The groom made the difficult decision after his mom went behind the couple’s back and invited the bride’s estranged father to their nuptials.
He won plenty of support after sharing his account of what happened to Reddit, but one expert has urged caution when it comes to uninviting someone from a wedding.
Wedding planning can be both expensive and stressful. In fact, a study commissioned by Stillwhite.com and conducted by OnePoll found that the experience was so overwhelming that around six in 10 couples who married in 2021 seriously considered eloping.
The groom posting to Reddit under the handle Independent_Foot8485 might also be reconsidering his options after what has unfolded in the run-up to his big day.
According to the social media post, while both he and his fiancee are in a good place and looking forward to getting married, his mom’s actions have put a dampener on proceedings.
The bride has not spoken with her father since she was 15 and “even before he hadn’t played an important role in her life” following years of mistreatment.
As a result, the bride had no plans to invite him to the wedding. However his mother, who is a retired psychologist, felt she would benefit from “children-parent reunification.”
Despite stressing to her that the bride’s dad “was not to know anything about my financees life nor would be welcome anywhere near the wedding” during a family dinner, the mom revealed she had contacted and invited him to the wedding.
Her son was furious, telling her it was “inappropriate” and said she had hurt his fiancee “terribly by stepping over the one boundary she ever had.”
Dismayed at her actions, he decided to uninvite his mom from the wedding there and then with the couple leaving soon after. It’s a decision that has left his mom “inconsolable” and desperate to make amends while his family feel his decision has been “too drastic.”
But with his soon-to-be-wife uneasy at the prospect of her dad making an appearance on the big day, the groom appears loath to change his mind.
However, etiquette writer Karen Cleveland urged caution when it comes to uninviting someone from a wedding. Cleveland told Newsweek: “Uninviting someone to a wedding shouldn’t be taken lightly. It would, I expect, really change the terms of a relationship.”
For Cleveland, clear, honest and respectful communication is key to the process going as well as can be expected. She said: “If someone is considering uninviting a person from their wedding, it should be done with respect and tact, in the most personal means you can—in person, or by phone.”
In the case of this particular Reddit post though, many online felt the groom had been right to act as ruthlessly as he did. “She may be a retired psychologist but she showed the emotional intelligence of soggy bread,” CrystalQueen3000 said. “What a huge violation of your fiancée’s boundaries.”

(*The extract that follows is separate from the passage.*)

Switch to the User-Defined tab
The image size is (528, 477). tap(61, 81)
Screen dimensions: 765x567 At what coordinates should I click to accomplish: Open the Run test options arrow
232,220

“That kind of betrayal would be enough for me to consider going no contact with my mum,” StrongBlueBerry5432 added. “It wasn’t just a small mistake or an oversight. It was a deliberate action to trample boundaries and to push an agenda you had made very clear you and your fiancee had no desire to pursue.”
Agreeable-Celery811, meanwhile, suggested they simply elope. “You can tell your mother that she turned the idea of the whole wedding into a nightmare situation for both of you, and that you guys are just going to get married and repair the damage and your sense of safety now,” they wrote.
Newsweek contacted Independent_Foot8485 for comment but could not verify the details.